++++ PASSAGE PROVIDED ++++

Nested MATLAB struct is difficult to parse when fetched in DataJoint Python

221 views Asked by At

From DataJoint Python and DataJoint MATLAB, I have inserted the same values into a longblob attribute. From DataJoint Python it was inserted as a dictionary and from DataJoint MATLAB it was inserted as a struct. The entry that was inserted with DataJoint MATLAB is a recarray when fetched in Python, which is expected. However, this recarray is difficult to parse since there are nested values.

Inserted with DataJoint Python, fetched with DataJoint Python:

{'cat_gt': {'use_cat_gt': 1,
  'cat_gt_params': {'apfilter': ['biquad', 2, 300, 0],
   'gfix': [0.4, 0.1, 0.02],
   'extras': ['prb_fld', 't_miss_ok', 'ap', 'gblcar', 'out_prb_fld']}},
 'process_cluster': 'tiger',
 'clustering_method': 'Kilosort2'}

Inserted with DataJoint MATLAB, fetched with DataJoint Python:

rec.array([[(rec.array([[(array([[1.]]), rec.array([[(MatCell([['biquad'],
                                             [2.0],
                                             [300.0],
                                             [0.0]], dtype=object), array([[0.4 ],
                                           [0.1 ],
                                           [0.02]]), MatCell([['prb_fld'],
                                             ['t_miss_ok'],
                                             ['ap'],
                                             ['gblcar'],
                                             ['out_prb_fld']], dtype='<U11'))     ]],
                                  dtype=[('apfilter', 'O'), ('gfix', 'O'), ('extras', 'O')]))]],
                      dtype=[('use_cat_gt', 'O'), ('cat_gt_params', 'O')]), array(['tiger'], dtype='<U5'), array(['Kilosort2'], dtype='<U9'))]],
          dtype=[('cat_gt', 'O'), ('process_cluster', 'O'), ('clustering_method', 'O')])

Using query.fetch(as_dict=True) did not seem to solve the issue:

[{'preprocess_paramset': rec.array([[(rec.array([[(array([[1.]]), rec.array([[(MatCell([['biquad'],
                                               [2.0],
                                               [300.0],
                                               [0.0]], dtype=object), array([[0.4 ], ...

I could create a recursive function for converting a recarray to a dictionary, but wondering if there is a native method in DataJoint for fetching and converting this entry to a dictionary?

Thanks!

2

There are 2 answers

0
Dimitri Yatsenko On

This is expected behavior. MATLAB structs are not equivalent to lists of dictionaries in python. They are more like numpy.recarray. The fetch flag as_dict applies to the structure of the fetch result, not the blob internals.

One could write a function to convert nested recarrays to dictionaries. It's hard to make it work universally because MATLAB struct arrays and cell arrays are not mapped easily to native Python types.

0
sneakers-the-rat On

I'm not sure if what's being returned from datajoint is similar to what gets returned from scipy's matlab loading function, but here's some code to at least get started cleaning up matlab structs/recarrays borrowed from this post <3. It would be lovely to have clean roundtrips from datajoint (since the model definitions are identical in both languages and so it seems like returning from the storage format should also be, but haven't looked at the internals.), but in the meantime...

++++ PROVIDED MATERIAL ++++

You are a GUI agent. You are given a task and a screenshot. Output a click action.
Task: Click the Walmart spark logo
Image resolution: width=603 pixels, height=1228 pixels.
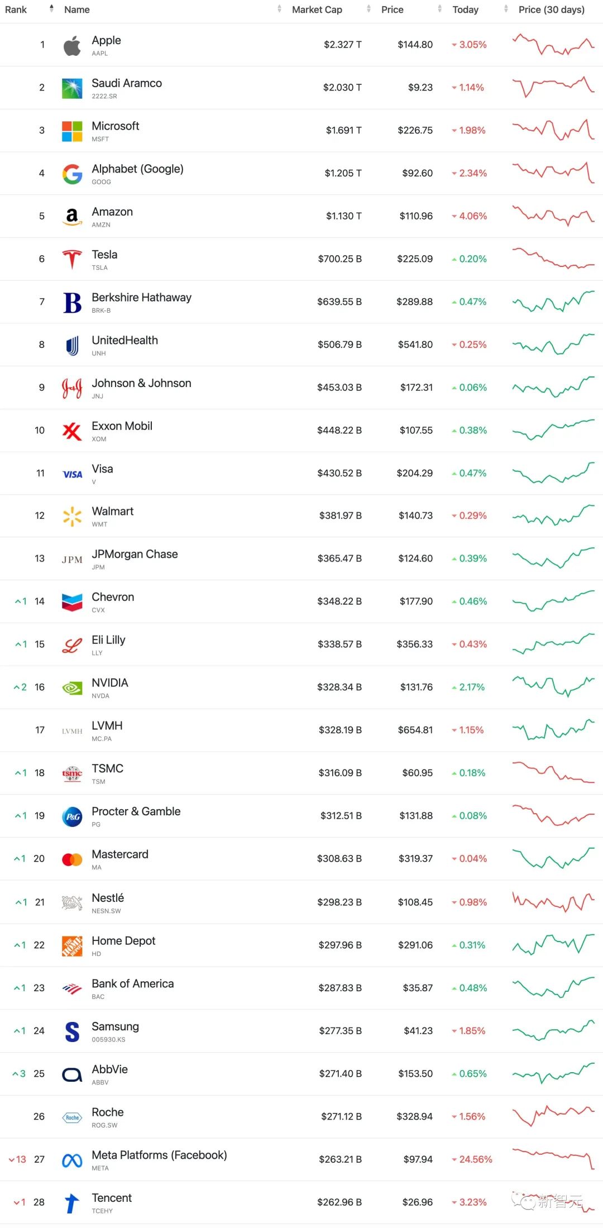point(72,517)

++++

WHAT TO PRODUCE
Repeat word for word the portion of the DataJoint thread that begins at the words "One could write" and stops after "native Python types.".

ANSWER TO THIS PROBLEM
One could write a function to convert nested recarrays to dictionaries. It's hard to make it work universally because MATLAB struct arrays and cell arrays are not mapped easily to native Python types.